> YOUR OBJECTIVE
Copy out, from the data, each line containing the string "agent".

> INFORMATION PROVIDED
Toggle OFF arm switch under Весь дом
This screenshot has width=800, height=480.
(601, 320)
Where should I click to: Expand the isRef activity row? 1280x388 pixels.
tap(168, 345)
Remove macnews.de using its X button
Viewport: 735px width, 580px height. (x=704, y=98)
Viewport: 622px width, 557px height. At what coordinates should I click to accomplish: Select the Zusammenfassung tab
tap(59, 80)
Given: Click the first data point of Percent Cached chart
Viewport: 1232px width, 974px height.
---
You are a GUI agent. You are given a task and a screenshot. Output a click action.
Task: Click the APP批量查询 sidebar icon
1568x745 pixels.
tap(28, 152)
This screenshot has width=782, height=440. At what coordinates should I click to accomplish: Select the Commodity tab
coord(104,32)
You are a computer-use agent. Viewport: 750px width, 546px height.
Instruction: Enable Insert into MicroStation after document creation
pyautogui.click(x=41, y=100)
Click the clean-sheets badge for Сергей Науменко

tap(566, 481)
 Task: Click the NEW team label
...
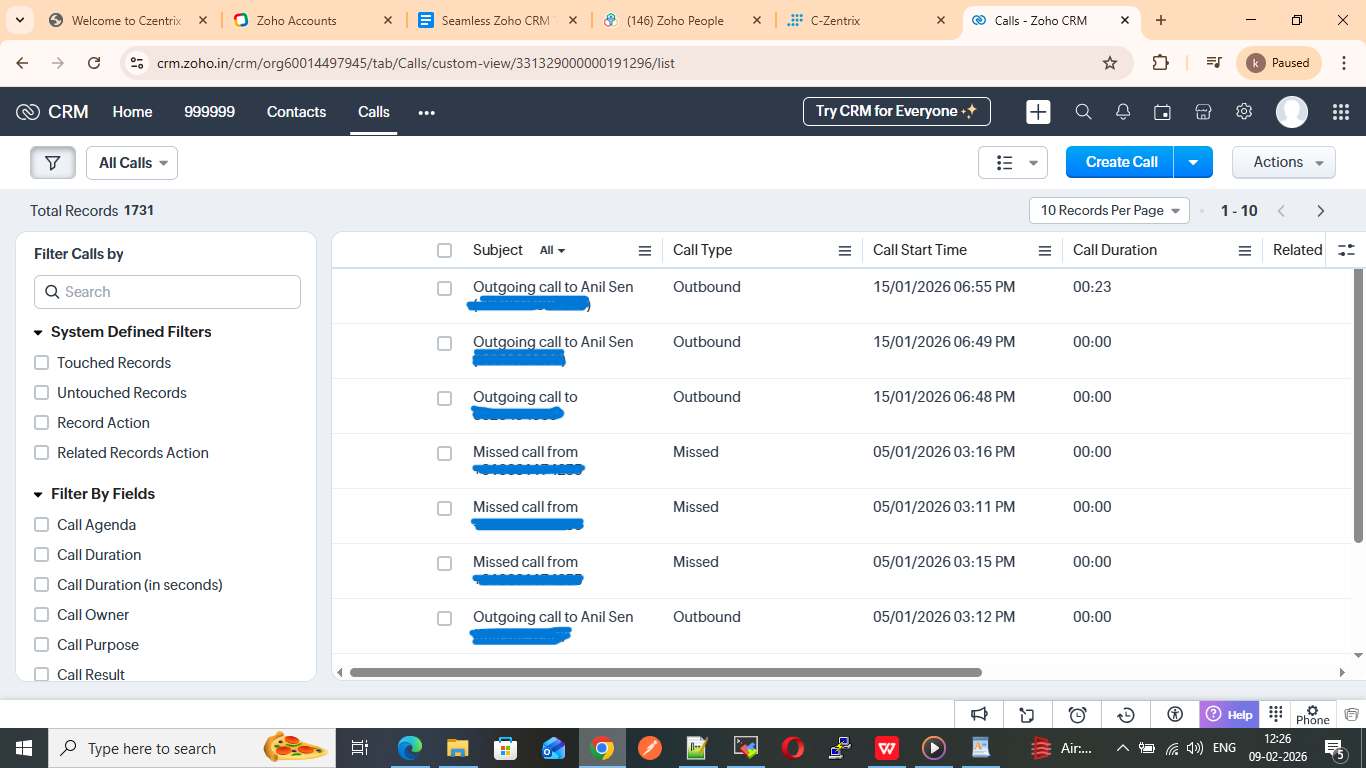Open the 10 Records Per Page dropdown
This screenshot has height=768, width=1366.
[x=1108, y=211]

> SOLUTION
You are a GUI agent. You are given a task and a screenshot. Output a click action.
You are a computer-use agent. Viewport: 750px width, 546px height.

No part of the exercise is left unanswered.